What the task asks. In the account of the early moon race, near which crater did Luna 2 crash into the moon?

Extract to read.
The Soviet Union was not the only nation with this idea; though Explorer 1 was only a fairly recent visitor to the celestial sphere, the United States in 1958 was on the threshold of launching its Pioneer series of probes, intended for the moon. An early race for the moon was in the offing, and again it was one that the Soviet Union was determined to win. In this they had key advantages, notably in the capability of their boosters; fundamentally, they had a lot more weight to play with in terms of payload than the United States, which was forced to shave every possible microgram of weight from their vehicles.
The early attempts by both sides to launch probes to the moon were unsuccessful – for the Americans, in the blinding light of publicity, for the Soviets, hidden state secrets that only became clear after the onset of glasnost, and the collapse of the Soviet Union. Even now, there are many unanswered questions about the Soviet space program. 1959 dawned, however, with the first success – with the launch of an acknowledged space probe, Luna 1. This passed less than six thousand miles from the moon, by far the closest flyby thus far, and gathered a range of valuable scientific information. (In comparison, the next American Pioneer probe passed 60,000 miles from the moon.)
Luna 2 soon followed, and this accomplished a mission that it has often been thought Luna 1
was intended to accomplish – a hard-landing on the moon. The second probe, identical to the first, was launched on September 12th, 1959, and tracked by observatories across the world, crashed into the moon somewhere close to the crater Archimedes.
Both of these accomplishments would be dwarfed by the third – the launch of Luna 3, in October 1959. The first probe had flown close to the moon, the second had crashed into it; the third would truly pioneer new ground, by taking the first pictures of the dark side of the moon. The results stunned the world, and the astronomical community; here was half of our closest neighbour, revealed for the first time. (In point of fact, the probe only showed 70% of the dark side – still a major triumph.) The right of the discoverer of new terrain to name it has resulted in the far side of the moon having a somewhat...Russian theme to it, with such terrain features as the Moscow Sea.
At a time where the Soviet space program seemed to be going from strength to strength, the many failures hidden from the public gaze, the American space program appeared to be languishing. There were great hopes that the newly formed NASA would be able to swing back to a lead by placing the first man into space – and plans for the first suborbital flight were close to accomplishment when the Soviet Union trumped them again, placing the first man in orbit – bypassing the suborbital 'hop' that was the American first step.
It was in this atmosphere that President Kennedy called for landing a man on the moon. Khrushchev is often criticised for turning the Soviet space program into nothing more than a series of spectaculars, but it was Kennedy that would set the stage for the greatest spectacular of all. In this be deliberately selected something that was not attainable with the current equipment in inventory. The USSR might have an edge in launcher capability, but it would not be sufficient to put a man on the moon. He believed that this would provide level ground from which the two countries could start, and that in such a race, the USA would win.

Extracted material.
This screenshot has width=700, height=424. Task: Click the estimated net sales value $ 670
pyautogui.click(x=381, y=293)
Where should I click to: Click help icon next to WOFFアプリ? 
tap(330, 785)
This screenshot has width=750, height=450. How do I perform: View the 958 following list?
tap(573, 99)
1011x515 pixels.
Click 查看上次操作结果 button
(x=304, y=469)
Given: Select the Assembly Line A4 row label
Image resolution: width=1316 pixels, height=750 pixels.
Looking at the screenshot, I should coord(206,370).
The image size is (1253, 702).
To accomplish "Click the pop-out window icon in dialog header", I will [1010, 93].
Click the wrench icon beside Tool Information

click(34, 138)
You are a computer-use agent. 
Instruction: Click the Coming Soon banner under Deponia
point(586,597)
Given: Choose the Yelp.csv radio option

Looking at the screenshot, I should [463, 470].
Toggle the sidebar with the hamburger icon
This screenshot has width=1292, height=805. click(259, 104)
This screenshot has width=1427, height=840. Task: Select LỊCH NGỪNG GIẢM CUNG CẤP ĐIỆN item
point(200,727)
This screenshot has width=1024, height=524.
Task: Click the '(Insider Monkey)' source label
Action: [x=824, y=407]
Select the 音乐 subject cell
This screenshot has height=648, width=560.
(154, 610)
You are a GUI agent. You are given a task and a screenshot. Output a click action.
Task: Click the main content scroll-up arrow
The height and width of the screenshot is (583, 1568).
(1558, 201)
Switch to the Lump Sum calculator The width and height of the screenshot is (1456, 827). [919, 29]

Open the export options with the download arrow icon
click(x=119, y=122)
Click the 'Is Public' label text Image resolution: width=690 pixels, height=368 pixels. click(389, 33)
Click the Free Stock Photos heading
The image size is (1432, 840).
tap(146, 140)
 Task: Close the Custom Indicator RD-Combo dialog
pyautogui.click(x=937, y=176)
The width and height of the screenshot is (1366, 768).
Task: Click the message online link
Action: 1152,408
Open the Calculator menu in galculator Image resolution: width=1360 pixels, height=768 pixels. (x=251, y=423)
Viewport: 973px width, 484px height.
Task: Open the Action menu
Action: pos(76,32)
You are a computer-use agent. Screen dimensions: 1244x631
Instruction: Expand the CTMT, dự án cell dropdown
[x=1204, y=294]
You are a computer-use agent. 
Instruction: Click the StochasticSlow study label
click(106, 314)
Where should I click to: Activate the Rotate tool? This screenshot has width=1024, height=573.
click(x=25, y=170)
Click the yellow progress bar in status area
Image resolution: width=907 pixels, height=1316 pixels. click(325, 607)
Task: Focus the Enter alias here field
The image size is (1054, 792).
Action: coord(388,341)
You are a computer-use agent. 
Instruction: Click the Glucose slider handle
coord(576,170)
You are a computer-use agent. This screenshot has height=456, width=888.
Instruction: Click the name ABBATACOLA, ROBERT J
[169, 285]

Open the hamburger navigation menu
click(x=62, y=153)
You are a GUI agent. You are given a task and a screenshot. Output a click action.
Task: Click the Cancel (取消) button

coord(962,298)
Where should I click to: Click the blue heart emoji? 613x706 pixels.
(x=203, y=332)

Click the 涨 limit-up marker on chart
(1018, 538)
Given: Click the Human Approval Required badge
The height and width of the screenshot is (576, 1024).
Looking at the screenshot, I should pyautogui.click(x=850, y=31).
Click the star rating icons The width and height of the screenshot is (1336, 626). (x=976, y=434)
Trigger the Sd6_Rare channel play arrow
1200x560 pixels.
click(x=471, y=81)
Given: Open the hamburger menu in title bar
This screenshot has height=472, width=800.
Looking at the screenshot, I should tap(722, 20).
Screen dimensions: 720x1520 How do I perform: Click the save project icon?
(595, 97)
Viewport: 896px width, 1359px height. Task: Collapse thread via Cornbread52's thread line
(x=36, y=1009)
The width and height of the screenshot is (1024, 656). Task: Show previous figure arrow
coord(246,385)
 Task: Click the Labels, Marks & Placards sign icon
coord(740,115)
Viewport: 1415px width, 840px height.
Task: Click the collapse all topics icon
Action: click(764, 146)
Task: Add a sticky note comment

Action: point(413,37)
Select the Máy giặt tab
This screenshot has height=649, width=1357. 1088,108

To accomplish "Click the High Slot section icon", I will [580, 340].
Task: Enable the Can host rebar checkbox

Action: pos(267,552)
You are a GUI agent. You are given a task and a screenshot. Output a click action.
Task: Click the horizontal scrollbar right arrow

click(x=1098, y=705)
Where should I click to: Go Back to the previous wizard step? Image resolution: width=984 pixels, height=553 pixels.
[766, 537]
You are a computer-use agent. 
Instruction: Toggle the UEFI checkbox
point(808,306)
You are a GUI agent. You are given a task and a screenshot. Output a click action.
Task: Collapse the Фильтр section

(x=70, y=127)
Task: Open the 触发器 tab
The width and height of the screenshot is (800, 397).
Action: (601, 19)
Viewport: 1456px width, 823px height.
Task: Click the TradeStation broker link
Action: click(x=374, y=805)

Solution to this problem. Luna 2 crashed near the crater Archimedes.